Gastrointestinal Flashcards
(358 cards)
GORD
Presence of the symptoms of reflux. Regurgitation - Reflux of stomach contents beyond the oesophagus. Contents from the stomach reflux through the lower oesophageal sphincter.
Immaturity of the lower esophageal sphincter = content reflux easily.
GORD impacts ___% of infants
40
When does GORD usually appear?
first 2 weeks of life
Who is GORD more common in?
premature babies
Symptoms of GORD
-Symptoms should have started in the first 2 months of life
-Distressed behaviour
-Feeding difficulty
-Chronic crying
-Faltering Growth
-If onset is >6 months or symptoms continue over 1 year, it is unlikely to be reflux
- Often after large feeds.
- Chronic cough, hoarse cry, reluctance to feed and poor weight gain.
Ix for GORD
-Urinalysis to rule out UTI (RARELY = barium meal and endoscopy.)
Management of GORD
Treatment = gaviscon, thickened milk and PPIs
-Usually resolves by 1 year of life
-Can mix alginate with feeds (Gaviscon) for breastfed babies
-For formula fed, encourage smaller, more regular feeds otherwise use thickened formula
-Consider trial to PPI for 4 weeks
- Referral if symptoms still persisting.
Red Flags for GORD
Projectile vomiting.
Bile stained vomiting
Reduced consciousness and bulging fontanelle
Signs of infection
Advice for parents with children who have GORD?
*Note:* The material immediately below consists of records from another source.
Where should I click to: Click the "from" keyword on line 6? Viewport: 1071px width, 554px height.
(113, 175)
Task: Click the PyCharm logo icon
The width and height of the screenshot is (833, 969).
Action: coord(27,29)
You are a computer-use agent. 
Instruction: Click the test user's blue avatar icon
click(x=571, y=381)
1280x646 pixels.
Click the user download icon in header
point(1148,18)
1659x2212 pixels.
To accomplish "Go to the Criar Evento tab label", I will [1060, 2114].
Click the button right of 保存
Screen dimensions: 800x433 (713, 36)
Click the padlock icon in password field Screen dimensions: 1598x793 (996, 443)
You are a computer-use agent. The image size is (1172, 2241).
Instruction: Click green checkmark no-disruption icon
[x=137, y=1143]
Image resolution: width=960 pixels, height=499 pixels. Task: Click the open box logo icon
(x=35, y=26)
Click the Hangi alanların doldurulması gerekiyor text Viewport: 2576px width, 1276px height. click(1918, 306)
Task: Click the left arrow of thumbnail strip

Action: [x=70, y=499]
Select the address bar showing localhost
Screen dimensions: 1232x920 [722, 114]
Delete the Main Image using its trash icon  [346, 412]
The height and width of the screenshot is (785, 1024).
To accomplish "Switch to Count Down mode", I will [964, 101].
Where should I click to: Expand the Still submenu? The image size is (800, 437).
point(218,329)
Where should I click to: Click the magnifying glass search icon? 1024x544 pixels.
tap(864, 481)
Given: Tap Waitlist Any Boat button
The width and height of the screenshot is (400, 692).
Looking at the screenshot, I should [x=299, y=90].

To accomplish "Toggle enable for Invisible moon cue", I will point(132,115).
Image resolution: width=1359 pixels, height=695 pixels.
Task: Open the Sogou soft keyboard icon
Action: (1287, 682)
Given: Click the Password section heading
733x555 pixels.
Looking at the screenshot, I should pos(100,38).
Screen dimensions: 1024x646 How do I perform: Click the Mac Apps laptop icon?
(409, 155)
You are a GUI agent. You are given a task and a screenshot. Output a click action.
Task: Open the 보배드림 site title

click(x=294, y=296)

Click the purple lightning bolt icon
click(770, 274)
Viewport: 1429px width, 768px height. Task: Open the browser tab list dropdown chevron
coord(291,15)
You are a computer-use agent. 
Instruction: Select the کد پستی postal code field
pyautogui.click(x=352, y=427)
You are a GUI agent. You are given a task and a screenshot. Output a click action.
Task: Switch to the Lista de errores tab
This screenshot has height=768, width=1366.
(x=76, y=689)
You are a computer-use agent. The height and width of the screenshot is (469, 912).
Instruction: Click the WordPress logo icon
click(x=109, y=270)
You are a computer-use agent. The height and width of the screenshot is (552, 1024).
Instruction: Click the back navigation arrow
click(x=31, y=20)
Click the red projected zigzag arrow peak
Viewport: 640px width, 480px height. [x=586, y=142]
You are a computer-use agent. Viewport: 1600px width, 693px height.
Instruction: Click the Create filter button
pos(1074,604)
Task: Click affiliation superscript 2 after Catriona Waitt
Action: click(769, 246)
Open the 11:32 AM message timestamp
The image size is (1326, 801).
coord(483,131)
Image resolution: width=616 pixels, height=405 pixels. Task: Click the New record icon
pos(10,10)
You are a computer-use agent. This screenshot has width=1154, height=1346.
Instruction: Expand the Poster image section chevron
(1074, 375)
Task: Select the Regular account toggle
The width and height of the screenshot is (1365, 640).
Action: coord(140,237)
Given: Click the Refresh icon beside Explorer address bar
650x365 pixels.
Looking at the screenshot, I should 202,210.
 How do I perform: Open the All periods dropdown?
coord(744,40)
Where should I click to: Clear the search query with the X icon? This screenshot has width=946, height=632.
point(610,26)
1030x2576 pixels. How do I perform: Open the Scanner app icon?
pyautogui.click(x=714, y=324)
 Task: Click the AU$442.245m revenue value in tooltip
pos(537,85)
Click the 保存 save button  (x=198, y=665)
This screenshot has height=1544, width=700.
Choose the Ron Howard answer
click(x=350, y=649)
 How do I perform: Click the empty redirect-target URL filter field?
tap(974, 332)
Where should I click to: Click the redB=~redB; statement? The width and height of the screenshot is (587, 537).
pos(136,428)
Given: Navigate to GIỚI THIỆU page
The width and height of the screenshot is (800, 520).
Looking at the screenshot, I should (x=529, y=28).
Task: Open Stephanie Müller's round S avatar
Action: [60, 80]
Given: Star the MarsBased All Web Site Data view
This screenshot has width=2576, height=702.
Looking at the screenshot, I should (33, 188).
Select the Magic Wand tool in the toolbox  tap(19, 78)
small meals, burping regularly and not-over feeding.
Sandifer’s syndrome is a rare complication of GORD. What is it?
Brief episodes of abnormal movement associated with GORD. Torticollis and dystonia. Tx = resolvement of GORD.
What is torticolis?
-Torticollis = forceful contraction of the neck = twisting of the neck.
What is Dystonia?
-Dystonia = abnormal muscle contraction = arching of the back.
Why is it important to differentiate GORD ?
Important to differentiate this as normally babies do regurgitate as the lower oeseopahgeal sphincter is still immature therefore it is easily for stomach contents to regurg however the key thing with this is that babies will be well and growing normally
What is poor feeding in paediatrics?
Poor feeding refers to an infant or child not feeding as expected, either due to reduced intake, difficulties during feeding, or an underlying medical condition.
Poor feeding in infants is characterized by ________ intake or difficulties during ________.
Reduced; feeding
What are some common causes of poor feeding in infants?
Infection (e.g., sepsis, UTI, respiratory infections).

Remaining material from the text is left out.